**Excerpt to read:**
Focus is one of those addition-by-subtraction concepts. You get better not by doing more, but by doing less.

This is counter-intuitive to the human brain.

First off, there’s a concept call effort justification bias, whereby we overvalue things because we sacrificed so much to do them. It’s like the Ikea effect (I spent 6 hours building this dresser so it’s valuable to me).

Then, there’s the sunk cost fallacy, whereby we justify continuing to invest in something because we have already put so much into it.

Our brains suck at prioritization. They **value effort over outcomes.

The result? We do lots of “things”.

We think more “things” will get us to our goal. We cross a lot of stuff off a to-do list, but find we didn’t create the result.

Instead, we just kinda did stuff. I’m sure you’ve been there.

This is the exact opposite of focus.

To effectively focus, take (2) big, uncomfortable steps.

 

Step 1: Understand your own weaknesses.

This is hard as you’ll have to expose your ego. It’s like conjuring the seven deadly sins.

You may suffer from envy. You may suffer from sloth. I forget the rest, but you get it.

Find what makes you put down valuable work. Name it, identify it. And tell yourself, when you’re confronted with it, you will dash it to the side and tell it to piss off.

If every founder celebrating funding, revenue milestones, or celebrity endorsements on Twitter makes you lose focus and start clout-chasing, be honest with yourself.

**Objective:**
Could you reproduce the passage on focus above, word for word?

**Entries provided:**
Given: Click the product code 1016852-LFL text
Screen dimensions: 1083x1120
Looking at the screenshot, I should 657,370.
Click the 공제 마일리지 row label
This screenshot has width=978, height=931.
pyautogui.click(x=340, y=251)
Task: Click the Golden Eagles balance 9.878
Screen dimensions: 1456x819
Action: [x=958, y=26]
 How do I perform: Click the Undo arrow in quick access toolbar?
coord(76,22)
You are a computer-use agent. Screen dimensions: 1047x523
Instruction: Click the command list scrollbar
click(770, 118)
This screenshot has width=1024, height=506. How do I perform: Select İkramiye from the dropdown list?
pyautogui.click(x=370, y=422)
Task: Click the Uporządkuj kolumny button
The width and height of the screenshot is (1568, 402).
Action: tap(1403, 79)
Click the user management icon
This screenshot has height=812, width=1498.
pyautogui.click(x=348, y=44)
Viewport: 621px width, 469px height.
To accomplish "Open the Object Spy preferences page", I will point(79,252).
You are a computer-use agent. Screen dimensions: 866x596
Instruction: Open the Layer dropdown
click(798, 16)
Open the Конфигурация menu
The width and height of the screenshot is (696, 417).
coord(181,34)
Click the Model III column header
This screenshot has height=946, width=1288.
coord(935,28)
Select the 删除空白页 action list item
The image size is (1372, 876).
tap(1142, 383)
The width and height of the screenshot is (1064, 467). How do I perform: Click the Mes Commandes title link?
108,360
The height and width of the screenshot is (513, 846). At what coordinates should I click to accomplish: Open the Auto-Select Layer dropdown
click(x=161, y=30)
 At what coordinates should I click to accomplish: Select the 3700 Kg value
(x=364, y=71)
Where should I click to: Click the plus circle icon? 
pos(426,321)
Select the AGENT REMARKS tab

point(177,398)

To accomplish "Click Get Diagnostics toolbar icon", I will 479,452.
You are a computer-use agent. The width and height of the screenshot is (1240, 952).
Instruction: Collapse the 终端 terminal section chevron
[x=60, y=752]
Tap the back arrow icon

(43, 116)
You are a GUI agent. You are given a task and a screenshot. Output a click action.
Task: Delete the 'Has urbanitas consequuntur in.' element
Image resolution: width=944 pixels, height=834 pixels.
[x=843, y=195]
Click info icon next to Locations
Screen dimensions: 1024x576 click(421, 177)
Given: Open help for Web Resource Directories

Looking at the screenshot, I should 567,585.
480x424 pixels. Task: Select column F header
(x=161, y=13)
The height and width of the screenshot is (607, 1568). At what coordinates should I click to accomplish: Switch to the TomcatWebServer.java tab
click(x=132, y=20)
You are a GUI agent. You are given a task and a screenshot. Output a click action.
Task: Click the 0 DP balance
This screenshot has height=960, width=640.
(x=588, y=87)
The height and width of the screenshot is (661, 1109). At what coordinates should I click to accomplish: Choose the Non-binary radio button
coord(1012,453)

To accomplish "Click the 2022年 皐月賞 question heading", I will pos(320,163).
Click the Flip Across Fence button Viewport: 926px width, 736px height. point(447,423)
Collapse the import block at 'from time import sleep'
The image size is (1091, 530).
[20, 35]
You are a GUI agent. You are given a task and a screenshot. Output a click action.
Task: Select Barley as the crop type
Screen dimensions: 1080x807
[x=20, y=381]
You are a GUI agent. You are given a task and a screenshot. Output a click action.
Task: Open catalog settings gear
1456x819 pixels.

**Solution for this exercise:**
Focus is one of those addition-by-subtraction concepts. You get better not by doing more, but by doing less.

This is counter-intuitive to the human brain.

First off, there’s a concept call effort justification bias, whereby we overvalue things because we sacrificed so much to do them. It’s like the Ikea effect (I spent 6 hours building this dresser so it’s valuable to me).

Then, there’s the sunk cost fallacy, whereby we justify continuing to invest in something because we have already put so much into it.

Our brains suck at prioritization. They **value effort over outcomes.

The result? We do lots of “things”.

We think more “things” will get us to our goal. We cross a lot of stuff off a to-do list, but find we didn’t create the result.

Instead, we just kinda did stuff. I’m sure you’ve been there.

This is the exact opposite of focus.

To effectively focus, take (2) big, uncomfortable steps.

 

Step 1: Understand your own weaknesses.

This is hard as you’ll have to expose your ego. It’s like conjuring the seven deadly sins.

You may suffer from envy. You may suffer from sloth. I forget the rest, but you get it.

Find what makes you put down valuable work. Name it, identify it. And tell yourself, when you’re confronted with it, you will dash it to the side and tell it to piss off.

If every founder celebrating funding, revenue milestones, or celebrity endorsements on Twitter makes you lose focus and start clout-chasing, be honest with yourself.